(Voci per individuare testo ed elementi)
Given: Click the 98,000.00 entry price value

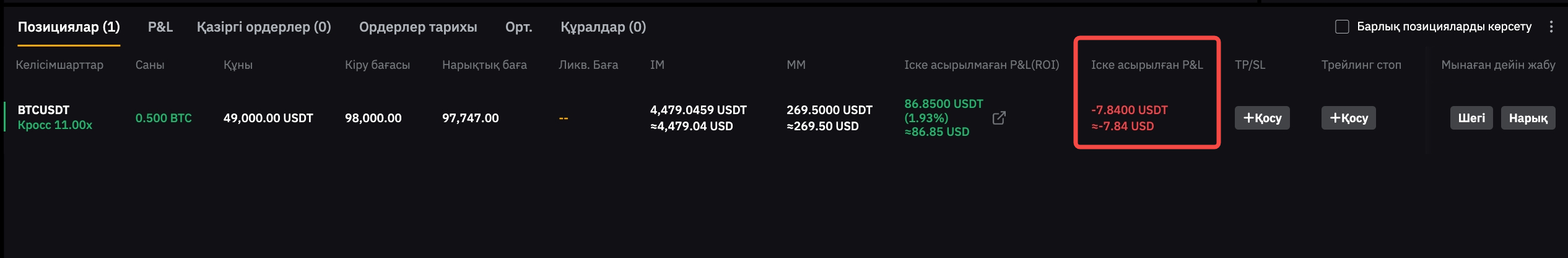Looking at the screenshot, I should coord(373,118).

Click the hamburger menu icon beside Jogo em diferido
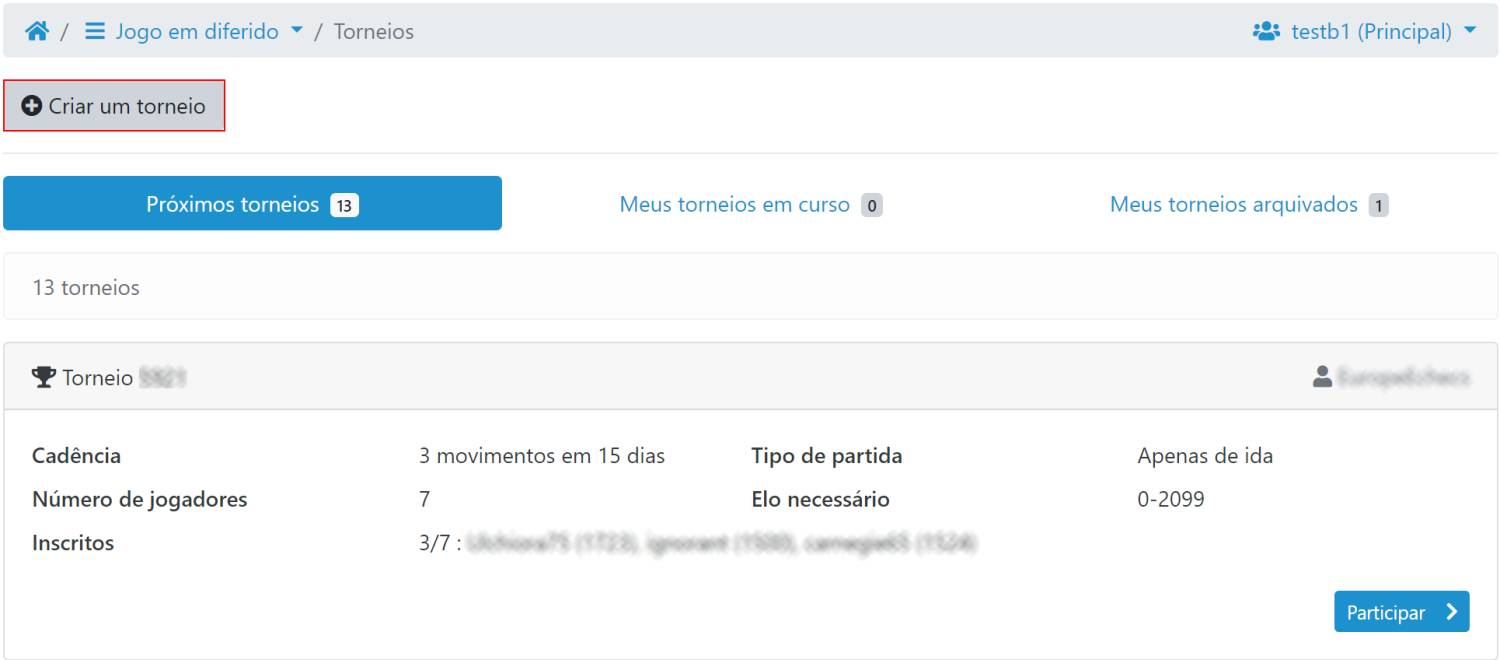(95, 31)

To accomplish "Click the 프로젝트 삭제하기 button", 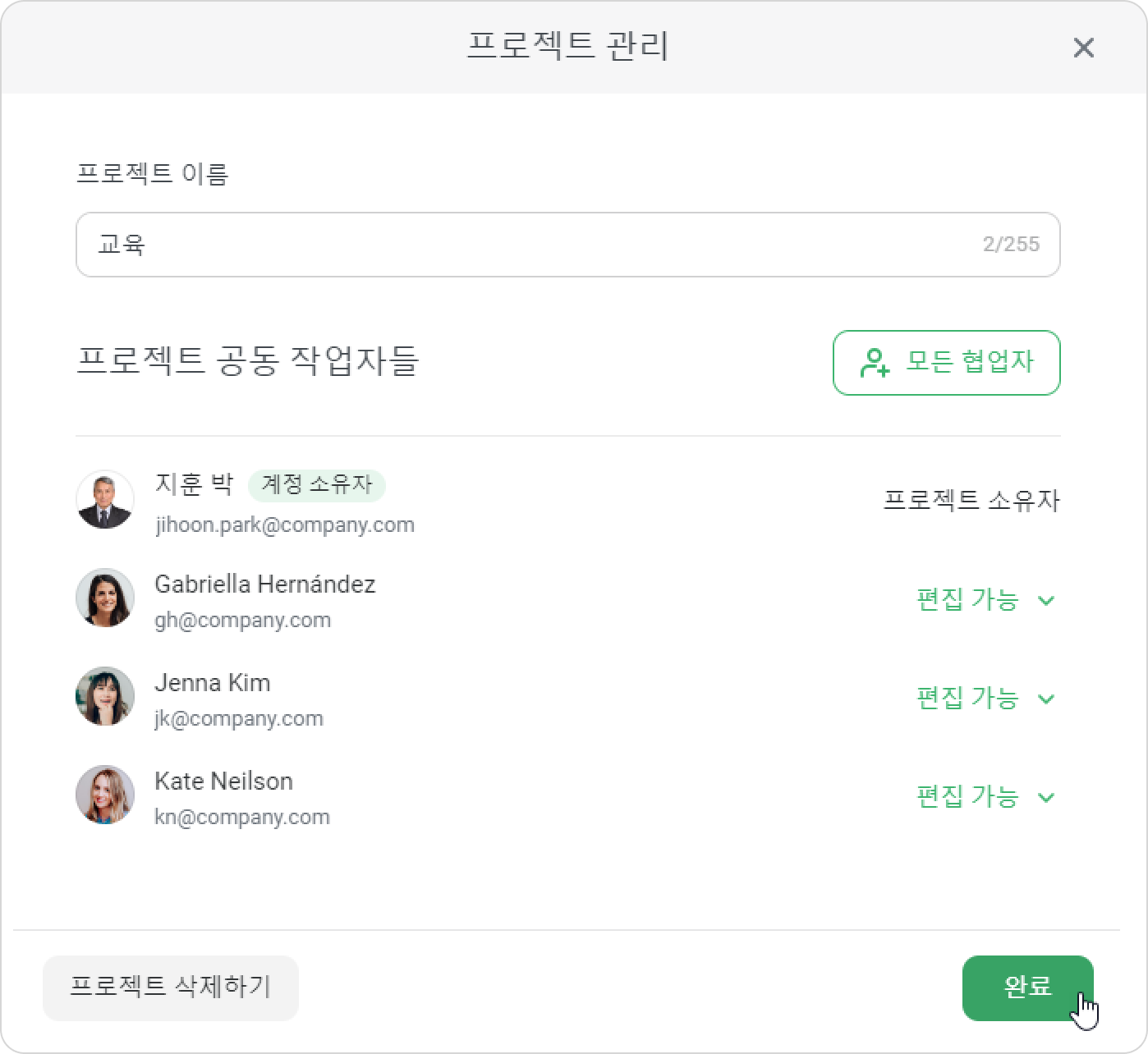I will (171, 988).
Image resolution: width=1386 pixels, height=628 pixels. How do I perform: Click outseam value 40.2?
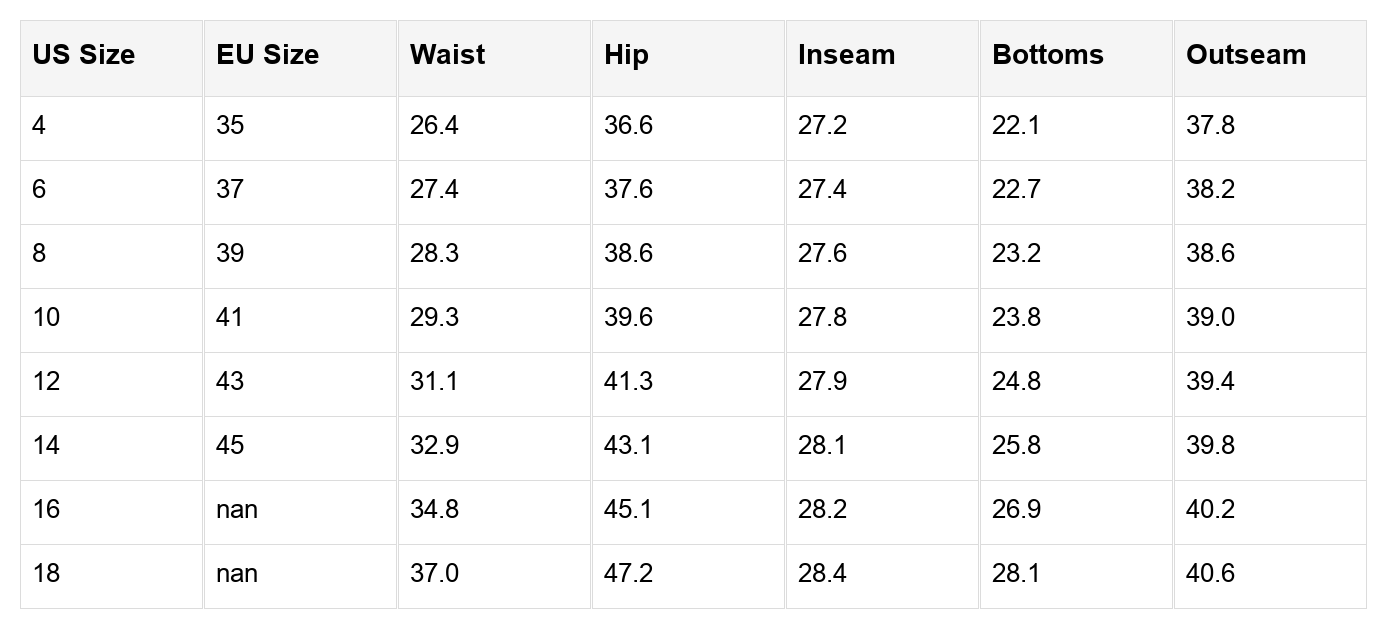click(x=1210, y=510)
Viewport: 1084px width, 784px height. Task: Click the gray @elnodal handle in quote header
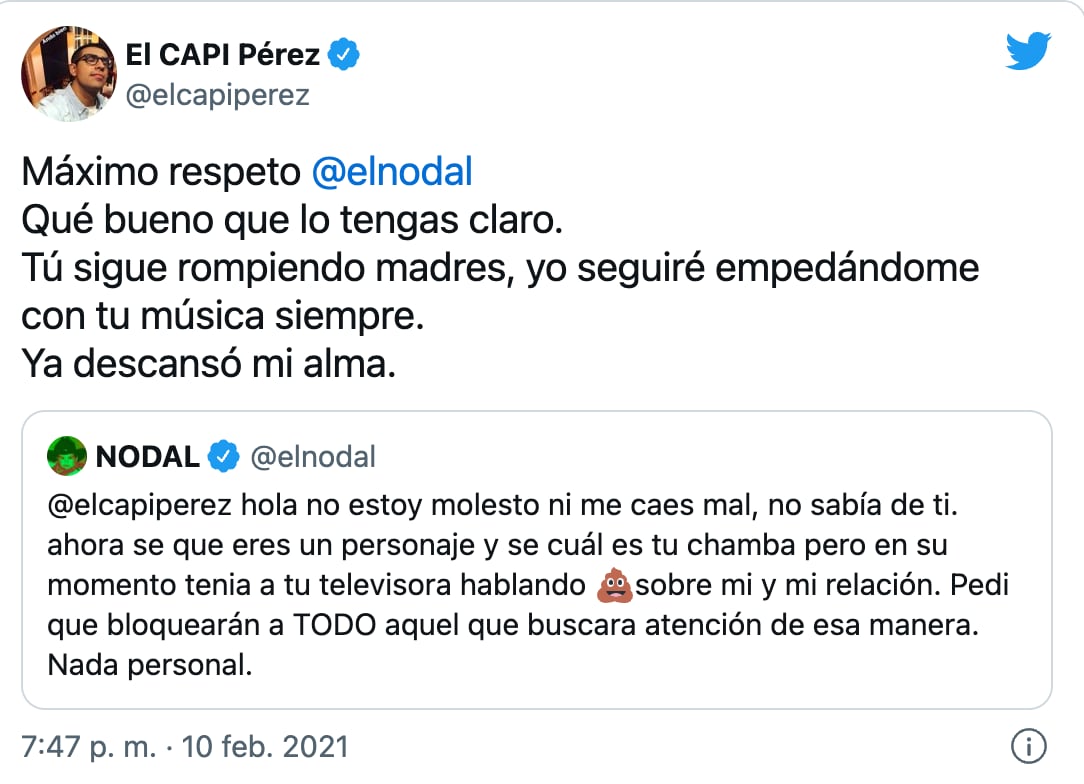[x=312, y=457]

PROBLEMA DA RISOLVERE: Seleziona e ricopia ogni riga in cui compare la parola "height".

RISULTATO ESERCIZIO:
Image resolution: width=1386 pixels, height=628 pixels. How do I perform: Click outseam value 40.2?
Viewport: 1084px width, 784px height. Task: Click the gray @elnodal handle in quote header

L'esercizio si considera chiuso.